» **What the task requires**:
In full and without alteration, give the listing again.
_ _ _
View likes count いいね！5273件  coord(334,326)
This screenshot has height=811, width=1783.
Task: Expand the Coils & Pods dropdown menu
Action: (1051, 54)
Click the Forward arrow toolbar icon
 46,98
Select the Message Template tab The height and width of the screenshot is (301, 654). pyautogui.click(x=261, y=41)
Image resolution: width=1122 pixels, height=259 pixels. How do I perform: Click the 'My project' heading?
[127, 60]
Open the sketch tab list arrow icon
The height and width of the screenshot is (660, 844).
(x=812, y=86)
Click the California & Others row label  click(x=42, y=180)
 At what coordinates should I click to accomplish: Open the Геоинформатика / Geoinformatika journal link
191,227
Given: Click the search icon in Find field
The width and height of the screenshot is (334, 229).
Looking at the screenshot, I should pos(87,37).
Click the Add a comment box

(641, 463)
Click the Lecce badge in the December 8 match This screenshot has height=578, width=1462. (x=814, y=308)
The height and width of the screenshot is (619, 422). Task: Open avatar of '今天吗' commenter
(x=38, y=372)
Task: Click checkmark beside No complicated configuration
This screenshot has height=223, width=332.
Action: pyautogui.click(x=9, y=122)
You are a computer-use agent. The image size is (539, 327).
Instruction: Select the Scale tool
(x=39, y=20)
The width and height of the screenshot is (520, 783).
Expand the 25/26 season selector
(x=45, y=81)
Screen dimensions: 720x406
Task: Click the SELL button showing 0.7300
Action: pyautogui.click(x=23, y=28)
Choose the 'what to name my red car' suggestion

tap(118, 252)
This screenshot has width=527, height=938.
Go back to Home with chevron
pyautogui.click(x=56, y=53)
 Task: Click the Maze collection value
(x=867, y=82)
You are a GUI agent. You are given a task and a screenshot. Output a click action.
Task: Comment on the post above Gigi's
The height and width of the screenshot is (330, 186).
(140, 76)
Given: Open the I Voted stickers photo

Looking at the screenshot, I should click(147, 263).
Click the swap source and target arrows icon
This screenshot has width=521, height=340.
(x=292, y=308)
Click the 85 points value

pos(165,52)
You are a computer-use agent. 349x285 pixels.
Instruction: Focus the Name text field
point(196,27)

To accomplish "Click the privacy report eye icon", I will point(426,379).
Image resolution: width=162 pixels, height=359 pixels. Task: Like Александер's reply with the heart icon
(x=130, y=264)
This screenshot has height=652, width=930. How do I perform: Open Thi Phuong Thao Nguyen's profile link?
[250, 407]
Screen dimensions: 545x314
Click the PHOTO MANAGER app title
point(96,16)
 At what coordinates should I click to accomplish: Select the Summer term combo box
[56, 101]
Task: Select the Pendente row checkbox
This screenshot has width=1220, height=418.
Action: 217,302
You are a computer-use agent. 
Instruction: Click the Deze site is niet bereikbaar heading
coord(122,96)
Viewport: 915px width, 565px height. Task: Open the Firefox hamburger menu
_ _ _
» **Exercise result**:
View likes count いいね！5273件  coord(334,326)
This screenshot has height=811, width=1783.
Task: Expand the Coils & Pods dropdown menu
Action: (1051, 54)
Click the Forward arrow toolbar icon
 46,98
Select the Message Template tab The height and width of the screenshot is (301, 654). pyautogui.click(x=261, y=41)
Image resolution: width=1122 pixels, height=259 pixels. How do I perform: Click the 'My project' heading?
[127, 60]
Open the sketch tab list arrow icon
The height and width of the screenshot is (660, 844).
(x=812, y=86)
Click the California & Others row label  click(x=42, y=180)
 At what coordinates should I click to accomplish: Open the Геоинформатика / Geoinformatika journal link
191,227
Given: Click the search icon in Find field
The width and height of the screenshot is (334, 229).
Looking at the screenshot, I should pos(87,37).
Click the Add a comment box

(641, 463)
Click the Lecce badge in the December 8 match This screenshot has height=578, width=1462. (x=814, y=308)
The height and width of the screenshot is (619, 422). Task: Open avatar of '今天吗' commenter
(x=38, y=372)
Task: Click checkmark beside No complicated configuration
This screenshot has height=223, width=332.
Action: pyautogui.click(x=9, y=122)
You are a computer-use agent. The image size is (539, 327).
Instruction: Select the Scale tool
(x=39, y=20)
The width and height of the screenshot is (520, 783).
Expand the 25/26 season selector
(x=45, y=81)
Screen dimensions: 720x406
Task: Click the SELL button showing 0.7300
Action: pyautogui.click(x=23, y=28)
Choose the 'what to name my red car' suggestion

tap(118, 252)
This screenshot has width=527, height=938.
Go back to Home with chevron
pyautogui.click(x=56, y=53)
 Task: Click the Maze collection value
(x=867, y=82)
You are a GUI agent. You are given a task and a screenshot. Output a click action.
Task: Comment on the post above Gigi's
The height and width of the screenshot is (330, 186).
(140, 76)
Given: Open the I Voted stickers photo

Looking at the screenshot, I should click(147, 263).
Click the swap source and target arrows icon
This screenshot has width=521, height=340.
(x=292, y=308)
Click the 85 points value

pos(165,52)
You are a computer-use agent. 349x285 pixels.
Instruction: Focus the Name text field
point(196,27)

To accomplish "Click the privacy report eye icon", I will point(426,379).
Image resolution: width=162 pixels, height=359 pixels. Task: Like Александер's reply with the heart icon
(x=130, y=264)
This screenshot has height=652, width=930. How do I perform: Open Thi Phuong Thao Nguyen's profile link?
[250, 407]
Screen dimensions: 545x314
Click the PHOTO MANAGER app title
point(96,16)
 At what coordinates should I click to accomplish: Select the Summer term combo box
[56, 101]
Task: Select the Pendente row checkbox
This screenshot has width=1220, height=418.
Action: 217,302
You are a computer-use agent. 
Instruction: Click the Deze site is niet bereikbaar heading
coord(122,96)
Viewport: 915px width, 565px height. Task: Open the Firefox hamburger menu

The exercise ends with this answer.